Me: “Who’s kidding who here, Yum Yum?” (Except I used his really name, Brian – whoops). “Ninety-nine percent of all french fry eaters love fry sauce!” (Based on my made up and biased research – the final one percent being in a coma and eating their french fries through a feeding tube.) “They didn’t just stop eating it. You and yours pulled the switcheroo. ‘Hey, folks, guess what, you have the choice of ketchup, or hey you can have ketchup.’ Give it up Yum Yum, this is about the almighty dollar, isn’t it?”
Bri… Yum Yum: “Okay buddy, you want the truth? Yeah. It is about the money. That burger revolution in the seventies? The one putting all those crazy ideas into the heads of customers? Have it your way? A one-dollar burger they could have made to order? ‘Extra pickles,’ or say, ‘extra onions’. I once had a guy ask for his tomato slice extra thin. Yeah, I was there on the front line. Heard it with my own eyes! ‘Tomato slice extra thin.’ I’ve got cars backed up to the street, and this guy wants his tomato slice extra thin. Well, you don’t get “have it your way” and fry sauce. You know how long it takes to whip up, package and store fry sauce? Thank goodness the majority of us agreed: It’s ketchup and ketchup only. An antitrust violation? An anticompetitive monopolistic maneuver? Complain to your congressperson.
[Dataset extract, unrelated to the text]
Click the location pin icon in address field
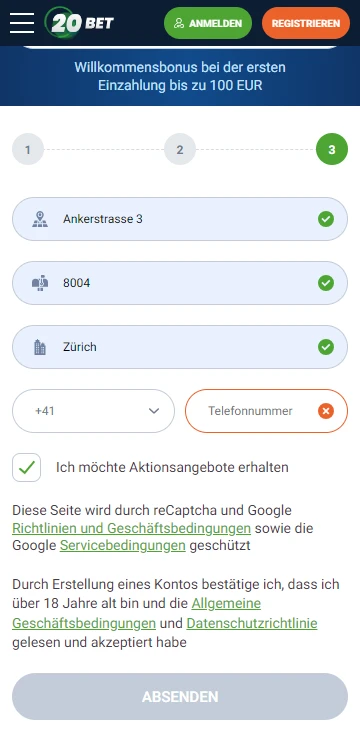Screen dimensions: 360x740 [40, 219]
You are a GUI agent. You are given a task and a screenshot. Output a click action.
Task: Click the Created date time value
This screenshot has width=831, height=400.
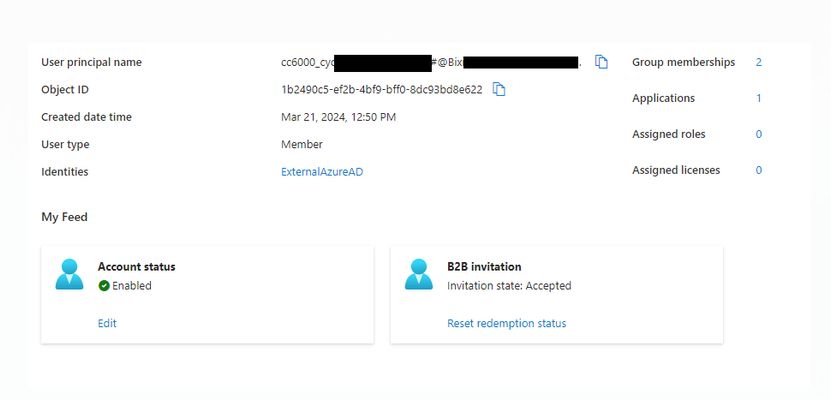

Otherwise, welcome to the real world.”
I’m not really sure what happed after that. I came to in an alley tilted against a dumpster with mayo smeared on one cheek and ketchup on the other (and I wish I were talking about my face). But alas, the truth was out.
So a call to arms, my brethren! We gather at the Lincoln Memorial next week, and march united across the mall to the Capital. If not us, who? If not now, well, you get the point. And based on the size of many of our representative’s bellies, I am confident that we will find an attentive audience. A swift, bipartisan solution is at hand!